Preparing your Pet for Emergencies

This information is also available as a downloadable PDF.

  • Our floods of 2015 won’t be forgotten in a long while, and the impact on the people and animals of Cumbria was well reported. While we were unaffected at Oak Tree Farm, we very soon became heavily involved in the response to the natural disaster. From this experience we learned a lot of important lessons about things which pet owners could have done to help them and their animals.
  • One of the common threads animal charities found was that people’s evacuations with their animals were slowed because owners had no plan for how they would cope if they needed to leave their homes. A majority of owners had no carrier for their cat, and none of the cats were fully up to date with their vaccinations, which meant that owners could not temporarily place animals in a boarding cattery or kennel.
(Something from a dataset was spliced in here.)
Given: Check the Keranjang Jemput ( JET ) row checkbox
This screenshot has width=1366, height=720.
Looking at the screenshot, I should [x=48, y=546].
This was a shame as insurers would have covered this expense in many cases.
  • Weather events or man-made/natural disasters happen at any time. If you have pets, be prepared:
  • Ensure you always have enough pet food to hand (so that they are not subject to a sudden change in diet if evacuated). 7-10 days is good as supply lines to shops may be disrupted during an emergency. Keep some dry food and large water bowls so if you do need to be evacuated for several days and you cannot take the animal with you to start off with, water and food can be left somewhere safe, high up and dry in an emergency.
  • Make sure they are fully up to date with vaccinations (this must include a yearly booster) and you have the card or certificate to hand. At the time of the 2015 floods, our charity was asked to take in a large number of unvaccinated pets. This created a potential health issue as many illnesses are airborne so having lots of cats together is a huge risk.
  • Get your dogs and cats microchipped (this is the law for dogs) and keep the chip registration up to date if you move (also a legal requirement for dogs). That way if your animals are separated from you during floods or events, you can easily be reunited. Register any ongoing medical conditions with the chip database so your pet, if rescued, can get its meds. Make sure your dogs are collar-tagged, you may want to also collar and tag your cat in in the immediate period prior to any known storms or emergency just to be safe.
  • For cats or other smaller animals – have a carrier! The lack of a carrier for cats severely delayed many evacuations and held up the emergency services from reaching other residents more quickly. Make sure the carrier is secure, all the door clips are working, and get the cat used to going in and out of it.
  • For dogs – leads, coats, collar and some chews and toys to alleviate boredom. A folding dog crate is even better.
  • Always have enough of any of your pet’s medication to last at least a week – the floods happened on a Saturday when many vet practices were shut.
  • For animals that cannot be brought into the home such as livestock, check their shelter to ensure that they will be safe from the elements and flying debris.
  • Have a plan with friends or relatives for whether they could help by housing your animal for you in the immediate aftermath of the events for a few days.
  • Have a good photo of your pet, ideally electronically to send by phone or email to ID them
  • If you know that your animal has been evacuated by emergency services, the RSPCA or us, contact us straight away to let us know to save us additional work in trying to trace you. During any local emergency or evacuation, it is likely that the human emergency services will coordinate the evacuation of animals with the RSPCA. So keep their number handy for emergencies – it is 0300 1234999 (this is the national number rather than the local clinic). 
  • NEVER leave pets behind. Review your evacuation plans before the storm and know a safe place where your pets can go if you need to evacuate. Remember they are totally dependent on you if crated.
  • Secure exits and cat doors so pets can't escape into the storm or flood.
  • Do not tranquilize your animals. They'll need to be fully with-it to adapt to any journeys or changes.
  • After the storm or flood, displaced objects and fallen trees can disorient pets and sharp debris could harm them.
  • Give animals time to become re-oriented. Familiar scents and landmarks may be altered and cause a pet to become confused or lost. If you have been evacuated for an extended time, then when you return home you will need to keep your cat indoors for a fortnight or so afterwards before allowing them outside.
  • Keep children and animals away from hazards such as downed power lines and water that may be contaminated.